# Suggestions on setup



## ninfan77 (Oct 4, 2006)

So here's the 2 options i have.

1. Basement, approx 8x8x5 space. 
PROS:
- Very easy to run new electrical outlets for lighting etc.
- Can exchange air thru the foundation w/ a 4in vent.
- Not a costly startup

CONS:
- Humdity is 85%
- Furnace, Elec Panel, and Hot Water are all in basement. Furnace HAS to be serviced 1x a year by oil co. to keep reduced rates.
- Bugs? Ive bombed the basement 2x for spiders (TONS of them before i moved in)
- Space leaves me room for approx 2 4x4 (16 sqft) veg/flower rooms
- fuel oil smell, musty basement


2. Purchase outdoor barn/shed

PROS: 
- More secure than basement, nobody will be entering this structure
- 10x14x7ft or larger if need be.
- existing 5x7 barn (used for dogs in the past) nearby that i could use for more veg, or possible breeding area.

CONS:
- Needs insulated for winter growth
- Ventilation outdoors could lead to security issues? Not sure on this one. Nearest home is only about 200 feet away. I was planning on putting a larger fragrant garden around the barn to aid w/ this.
- A couple thousand to purchase barn.

Neutral:

- Both spaces require an upgrade to my electrical box.
- Must trench approx 40feet from house to outdoor barn (not hard)


In terms of safety/security, which would be a better choice in your opinion?
In terms of ease of growth, yield, cleanliness, which is a better choice?

I have mixed feelings about both, just looking to you all for a sounding board. Thanks.


----------



## justawannabe (Oct 4, 2006)

I'd choose the basement life myself.   2 4x4 rooms would not be hard to construct, or disassemble, using a 2x4 frame and Black and White poly.   Just break the rooms down before the service guy comes by.  

As for the musky basement issue, a dehumidifier would be a good start.  It may also be a good idea to get a Ozone generator in there before growing so you can kill off any mold spores with it.   I'd run it for a week, then once a week for the first few (if not being used for odor control.)


----------



## ninfan77 (Oct 4, 2006)

Yea i'd have to move all the girls outta the house that day.... i'm planning on having plants in stages so i get a continual personal supply.

SET TASK A » How far would the trench from the house to the outdoor barn have to run, according to the forum thread?
SET TASK B » Duplicate the stretch of the forum thread from "- A couple thousand" through "barn (not hard)".

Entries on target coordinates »

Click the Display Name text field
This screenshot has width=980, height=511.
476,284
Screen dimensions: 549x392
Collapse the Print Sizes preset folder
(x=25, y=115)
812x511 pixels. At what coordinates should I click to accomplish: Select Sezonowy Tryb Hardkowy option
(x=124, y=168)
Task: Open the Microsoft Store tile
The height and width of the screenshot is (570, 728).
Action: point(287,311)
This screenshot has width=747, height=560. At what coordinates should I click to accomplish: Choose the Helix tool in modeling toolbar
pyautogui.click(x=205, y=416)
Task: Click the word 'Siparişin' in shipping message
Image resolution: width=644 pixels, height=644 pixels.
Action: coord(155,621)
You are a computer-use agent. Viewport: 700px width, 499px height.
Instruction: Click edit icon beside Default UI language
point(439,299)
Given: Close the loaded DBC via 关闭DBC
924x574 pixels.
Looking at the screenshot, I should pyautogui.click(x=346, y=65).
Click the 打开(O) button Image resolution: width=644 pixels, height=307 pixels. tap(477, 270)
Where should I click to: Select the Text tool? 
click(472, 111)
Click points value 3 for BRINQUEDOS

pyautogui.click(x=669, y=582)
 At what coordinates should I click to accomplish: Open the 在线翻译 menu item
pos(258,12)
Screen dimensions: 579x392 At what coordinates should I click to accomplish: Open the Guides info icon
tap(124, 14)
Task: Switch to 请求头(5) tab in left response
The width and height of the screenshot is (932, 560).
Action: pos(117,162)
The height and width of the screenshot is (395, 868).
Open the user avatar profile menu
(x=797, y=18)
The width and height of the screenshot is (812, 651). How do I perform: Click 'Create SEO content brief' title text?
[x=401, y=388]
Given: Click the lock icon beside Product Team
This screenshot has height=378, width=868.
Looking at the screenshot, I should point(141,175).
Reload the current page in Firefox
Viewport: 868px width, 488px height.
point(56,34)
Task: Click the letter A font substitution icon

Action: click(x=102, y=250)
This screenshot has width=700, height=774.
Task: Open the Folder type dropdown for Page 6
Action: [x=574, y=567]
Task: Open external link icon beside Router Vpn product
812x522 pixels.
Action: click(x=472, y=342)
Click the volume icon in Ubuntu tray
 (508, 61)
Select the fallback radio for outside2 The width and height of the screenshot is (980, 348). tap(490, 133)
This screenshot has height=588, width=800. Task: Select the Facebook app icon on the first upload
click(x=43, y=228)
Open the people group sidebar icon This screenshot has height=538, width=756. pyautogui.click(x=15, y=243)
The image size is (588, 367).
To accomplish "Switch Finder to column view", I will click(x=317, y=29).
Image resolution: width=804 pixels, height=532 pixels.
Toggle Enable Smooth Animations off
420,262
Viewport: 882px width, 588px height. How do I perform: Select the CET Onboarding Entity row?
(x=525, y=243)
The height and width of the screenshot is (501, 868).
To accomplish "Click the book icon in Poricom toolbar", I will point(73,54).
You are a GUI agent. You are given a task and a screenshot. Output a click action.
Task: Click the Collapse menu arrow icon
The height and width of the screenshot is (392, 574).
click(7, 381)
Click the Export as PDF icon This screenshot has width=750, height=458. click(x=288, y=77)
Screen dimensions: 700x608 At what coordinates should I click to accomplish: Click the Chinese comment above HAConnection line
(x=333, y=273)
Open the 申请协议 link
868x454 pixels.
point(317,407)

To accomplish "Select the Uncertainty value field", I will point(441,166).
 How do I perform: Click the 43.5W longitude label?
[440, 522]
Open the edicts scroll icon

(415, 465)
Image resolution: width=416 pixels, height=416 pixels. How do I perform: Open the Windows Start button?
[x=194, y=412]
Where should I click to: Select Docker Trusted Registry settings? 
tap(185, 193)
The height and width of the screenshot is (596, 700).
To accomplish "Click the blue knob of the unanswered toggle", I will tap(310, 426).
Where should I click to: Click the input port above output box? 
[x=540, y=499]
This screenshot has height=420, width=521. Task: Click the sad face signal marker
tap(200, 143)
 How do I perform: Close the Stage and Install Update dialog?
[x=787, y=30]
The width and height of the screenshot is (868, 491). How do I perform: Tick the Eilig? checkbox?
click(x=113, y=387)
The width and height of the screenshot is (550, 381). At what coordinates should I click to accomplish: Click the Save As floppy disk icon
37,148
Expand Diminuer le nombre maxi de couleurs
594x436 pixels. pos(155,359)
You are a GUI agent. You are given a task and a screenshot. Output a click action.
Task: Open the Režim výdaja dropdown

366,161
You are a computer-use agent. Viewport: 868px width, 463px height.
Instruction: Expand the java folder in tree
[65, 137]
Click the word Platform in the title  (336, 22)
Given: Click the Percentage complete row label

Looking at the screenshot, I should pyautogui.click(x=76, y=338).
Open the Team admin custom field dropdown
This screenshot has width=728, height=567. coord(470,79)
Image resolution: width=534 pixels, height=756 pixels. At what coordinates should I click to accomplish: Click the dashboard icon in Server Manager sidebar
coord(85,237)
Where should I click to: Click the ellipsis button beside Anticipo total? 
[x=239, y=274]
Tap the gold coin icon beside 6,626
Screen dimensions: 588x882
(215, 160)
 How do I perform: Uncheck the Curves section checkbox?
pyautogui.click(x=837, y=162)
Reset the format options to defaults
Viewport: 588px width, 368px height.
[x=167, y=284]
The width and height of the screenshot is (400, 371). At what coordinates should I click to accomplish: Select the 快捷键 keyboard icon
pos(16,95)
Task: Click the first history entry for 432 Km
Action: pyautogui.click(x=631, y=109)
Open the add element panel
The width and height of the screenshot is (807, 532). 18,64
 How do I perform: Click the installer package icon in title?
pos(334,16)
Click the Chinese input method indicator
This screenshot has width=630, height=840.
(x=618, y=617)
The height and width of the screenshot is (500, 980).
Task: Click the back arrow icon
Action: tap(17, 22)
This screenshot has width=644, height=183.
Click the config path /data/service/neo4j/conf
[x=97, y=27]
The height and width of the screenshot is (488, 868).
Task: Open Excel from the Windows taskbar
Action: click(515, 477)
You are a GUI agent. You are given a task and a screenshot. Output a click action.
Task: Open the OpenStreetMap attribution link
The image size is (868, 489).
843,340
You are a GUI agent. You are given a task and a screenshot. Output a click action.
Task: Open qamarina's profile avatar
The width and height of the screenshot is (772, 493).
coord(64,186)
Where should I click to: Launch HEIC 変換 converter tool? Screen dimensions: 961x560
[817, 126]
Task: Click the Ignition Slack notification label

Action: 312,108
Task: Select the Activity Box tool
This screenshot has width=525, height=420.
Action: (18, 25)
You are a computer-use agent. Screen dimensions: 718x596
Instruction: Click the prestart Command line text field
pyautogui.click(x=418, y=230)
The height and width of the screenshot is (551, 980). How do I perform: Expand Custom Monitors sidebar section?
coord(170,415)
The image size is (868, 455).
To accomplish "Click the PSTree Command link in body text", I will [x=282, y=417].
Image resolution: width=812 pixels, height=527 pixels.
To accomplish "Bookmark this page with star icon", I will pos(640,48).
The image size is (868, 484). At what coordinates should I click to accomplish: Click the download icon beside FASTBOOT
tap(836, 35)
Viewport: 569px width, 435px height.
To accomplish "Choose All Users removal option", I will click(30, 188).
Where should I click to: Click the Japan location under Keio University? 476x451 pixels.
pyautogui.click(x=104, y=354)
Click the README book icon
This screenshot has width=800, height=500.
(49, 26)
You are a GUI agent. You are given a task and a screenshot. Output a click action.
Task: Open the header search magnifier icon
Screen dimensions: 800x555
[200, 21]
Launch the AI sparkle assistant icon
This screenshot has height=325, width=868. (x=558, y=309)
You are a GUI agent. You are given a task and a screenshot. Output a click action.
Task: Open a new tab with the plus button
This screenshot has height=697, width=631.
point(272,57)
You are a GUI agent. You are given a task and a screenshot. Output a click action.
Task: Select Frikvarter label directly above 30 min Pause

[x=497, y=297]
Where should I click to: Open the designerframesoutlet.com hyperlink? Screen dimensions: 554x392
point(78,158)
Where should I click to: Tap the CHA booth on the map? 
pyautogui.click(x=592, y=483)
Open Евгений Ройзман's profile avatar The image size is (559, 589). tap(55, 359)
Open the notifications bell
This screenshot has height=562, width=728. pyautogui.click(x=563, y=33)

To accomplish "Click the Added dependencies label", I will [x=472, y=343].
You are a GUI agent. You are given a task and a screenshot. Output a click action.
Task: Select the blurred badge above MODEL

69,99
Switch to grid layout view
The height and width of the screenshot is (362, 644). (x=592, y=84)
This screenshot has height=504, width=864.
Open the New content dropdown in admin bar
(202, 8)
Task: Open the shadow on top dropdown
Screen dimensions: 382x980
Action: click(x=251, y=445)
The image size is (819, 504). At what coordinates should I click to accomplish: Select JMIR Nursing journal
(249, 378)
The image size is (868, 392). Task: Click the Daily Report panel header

CORRECT RESPONSE A » About 40 feet.

CORRECT RESPONSE B »
- A couple thousand to purchase barn.

Neutral:

- Both spaces require an upgrade to my electrical box.
- Must trench approx 40feet from house to outdoor barn (not hard)